* start EXCERPTED RECORDS *
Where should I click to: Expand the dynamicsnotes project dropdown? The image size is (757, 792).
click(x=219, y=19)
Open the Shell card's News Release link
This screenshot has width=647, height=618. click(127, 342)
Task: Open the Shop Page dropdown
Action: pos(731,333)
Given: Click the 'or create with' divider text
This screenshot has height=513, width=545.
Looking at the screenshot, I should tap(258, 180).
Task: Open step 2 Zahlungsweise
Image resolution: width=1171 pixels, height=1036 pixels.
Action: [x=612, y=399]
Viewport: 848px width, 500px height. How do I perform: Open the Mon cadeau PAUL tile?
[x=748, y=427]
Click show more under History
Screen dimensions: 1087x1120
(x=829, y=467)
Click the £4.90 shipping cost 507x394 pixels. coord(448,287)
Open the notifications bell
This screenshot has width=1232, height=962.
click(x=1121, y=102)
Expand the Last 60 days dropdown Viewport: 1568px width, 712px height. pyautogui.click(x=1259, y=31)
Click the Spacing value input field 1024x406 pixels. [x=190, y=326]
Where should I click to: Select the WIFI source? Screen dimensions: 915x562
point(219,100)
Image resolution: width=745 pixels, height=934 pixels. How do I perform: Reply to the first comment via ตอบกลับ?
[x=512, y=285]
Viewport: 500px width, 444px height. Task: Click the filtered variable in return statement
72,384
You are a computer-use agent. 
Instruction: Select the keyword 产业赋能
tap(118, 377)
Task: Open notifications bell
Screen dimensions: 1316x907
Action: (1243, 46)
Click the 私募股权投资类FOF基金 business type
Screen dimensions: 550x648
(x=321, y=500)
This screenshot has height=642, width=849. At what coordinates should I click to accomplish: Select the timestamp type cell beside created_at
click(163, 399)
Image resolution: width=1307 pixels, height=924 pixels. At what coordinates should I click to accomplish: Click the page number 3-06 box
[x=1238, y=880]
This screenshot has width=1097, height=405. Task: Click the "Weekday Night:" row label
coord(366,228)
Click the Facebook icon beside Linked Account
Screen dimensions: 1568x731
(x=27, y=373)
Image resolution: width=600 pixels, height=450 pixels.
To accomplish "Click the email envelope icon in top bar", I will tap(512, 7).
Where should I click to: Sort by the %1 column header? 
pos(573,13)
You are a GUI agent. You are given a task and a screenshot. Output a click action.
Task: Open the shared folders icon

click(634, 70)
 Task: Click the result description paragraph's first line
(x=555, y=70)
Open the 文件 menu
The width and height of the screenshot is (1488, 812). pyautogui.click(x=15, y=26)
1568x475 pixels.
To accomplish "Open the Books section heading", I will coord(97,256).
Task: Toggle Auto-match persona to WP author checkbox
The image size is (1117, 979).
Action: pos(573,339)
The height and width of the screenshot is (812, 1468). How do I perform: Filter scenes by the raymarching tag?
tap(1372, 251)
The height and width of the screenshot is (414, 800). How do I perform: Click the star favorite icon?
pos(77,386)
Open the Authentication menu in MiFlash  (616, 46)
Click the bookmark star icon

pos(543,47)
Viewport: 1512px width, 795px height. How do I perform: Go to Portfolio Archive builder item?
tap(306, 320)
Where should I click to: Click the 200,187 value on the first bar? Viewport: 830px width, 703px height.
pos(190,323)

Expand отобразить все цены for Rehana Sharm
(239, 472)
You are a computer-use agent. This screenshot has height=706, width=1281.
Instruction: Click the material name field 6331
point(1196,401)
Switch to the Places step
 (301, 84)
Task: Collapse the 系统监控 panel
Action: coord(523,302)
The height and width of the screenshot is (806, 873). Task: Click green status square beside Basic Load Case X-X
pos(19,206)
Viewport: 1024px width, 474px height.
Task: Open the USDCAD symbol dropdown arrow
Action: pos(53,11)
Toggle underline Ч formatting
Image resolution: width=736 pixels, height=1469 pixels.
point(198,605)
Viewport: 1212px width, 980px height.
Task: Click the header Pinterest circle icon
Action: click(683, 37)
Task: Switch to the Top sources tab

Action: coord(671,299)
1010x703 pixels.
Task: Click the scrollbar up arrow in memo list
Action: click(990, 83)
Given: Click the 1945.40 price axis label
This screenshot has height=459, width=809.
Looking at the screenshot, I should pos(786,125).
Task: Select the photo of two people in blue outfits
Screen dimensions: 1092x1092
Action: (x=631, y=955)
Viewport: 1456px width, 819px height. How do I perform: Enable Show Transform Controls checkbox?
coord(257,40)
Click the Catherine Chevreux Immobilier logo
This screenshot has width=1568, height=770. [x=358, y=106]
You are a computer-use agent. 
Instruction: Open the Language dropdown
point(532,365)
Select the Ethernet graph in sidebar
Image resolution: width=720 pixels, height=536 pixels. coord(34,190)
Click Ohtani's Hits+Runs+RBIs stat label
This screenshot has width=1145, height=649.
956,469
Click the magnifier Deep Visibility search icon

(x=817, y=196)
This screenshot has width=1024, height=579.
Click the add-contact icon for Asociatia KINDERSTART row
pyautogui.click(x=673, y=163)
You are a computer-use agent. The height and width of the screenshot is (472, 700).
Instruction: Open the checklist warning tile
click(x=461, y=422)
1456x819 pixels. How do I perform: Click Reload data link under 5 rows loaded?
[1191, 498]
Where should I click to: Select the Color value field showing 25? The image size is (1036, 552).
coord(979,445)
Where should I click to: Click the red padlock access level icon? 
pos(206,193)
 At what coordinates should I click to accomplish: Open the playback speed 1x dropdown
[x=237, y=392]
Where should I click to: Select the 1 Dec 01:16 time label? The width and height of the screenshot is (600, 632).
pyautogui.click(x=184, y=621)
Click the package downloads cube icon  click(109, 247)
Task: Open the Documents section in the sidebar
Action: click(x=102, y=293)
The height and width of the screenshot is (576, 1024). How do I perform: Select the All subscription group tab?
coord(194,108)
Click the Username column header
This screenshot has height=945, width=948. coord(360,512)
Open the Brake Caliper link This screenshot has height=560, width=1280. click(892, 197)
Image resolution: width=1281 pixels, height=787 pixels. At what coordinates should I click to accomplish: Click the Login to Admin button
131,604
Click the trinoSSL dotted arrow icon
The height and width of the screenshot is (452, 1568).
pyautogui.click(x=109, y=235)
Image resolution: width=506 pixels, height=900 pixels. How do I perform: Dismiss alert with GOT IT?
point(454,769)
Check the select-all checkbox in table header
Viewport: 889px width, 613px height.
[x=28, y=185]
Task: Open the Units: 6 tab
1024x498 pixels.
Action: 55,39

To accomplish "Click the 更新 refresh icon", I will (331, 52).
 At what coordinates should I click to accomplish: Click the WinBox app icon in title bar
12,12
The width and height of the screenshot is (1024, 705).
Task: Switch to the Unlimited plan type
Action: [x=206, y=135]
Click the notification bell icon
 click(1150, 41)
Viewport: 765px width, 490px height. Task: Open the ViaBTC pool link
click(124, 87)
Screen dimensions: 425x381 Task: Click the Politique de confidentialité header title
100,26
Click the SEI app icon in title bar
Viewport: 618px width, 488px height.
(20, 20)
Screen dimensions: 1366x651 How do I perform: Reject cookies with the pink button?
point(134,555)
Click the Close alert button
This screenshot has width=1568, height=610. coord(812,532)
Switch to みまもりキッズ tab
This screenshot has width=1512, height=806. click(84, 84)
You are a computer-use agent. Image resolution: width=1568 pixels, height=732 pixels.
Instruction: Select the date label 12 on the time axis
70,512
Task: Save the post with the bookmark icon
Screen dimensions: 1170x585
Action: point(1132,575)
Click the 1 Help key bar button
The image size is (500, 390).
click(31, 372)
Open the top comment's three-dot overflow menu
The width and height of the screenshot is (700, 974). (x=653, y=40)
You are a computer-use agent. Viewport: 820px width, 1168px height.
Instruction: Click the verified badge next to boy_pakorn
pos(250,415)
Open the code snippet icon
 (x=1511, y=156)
* end EXCERPTED RECORDS *
=== EXERCISE DESCRIPTION ===
Report every line of the listing above that contains the string "first".

=== EXPECTED ANSWER ===
Image resolution: width=745 pixels, height=934 pixels. How do I perform: Reply to the first comment via ตอบกลับ?
 Task: Click the result description paragraph's first line
Where should I click to: Click the 200,187 value on the first bar? Viewport: 830px width, 703px height.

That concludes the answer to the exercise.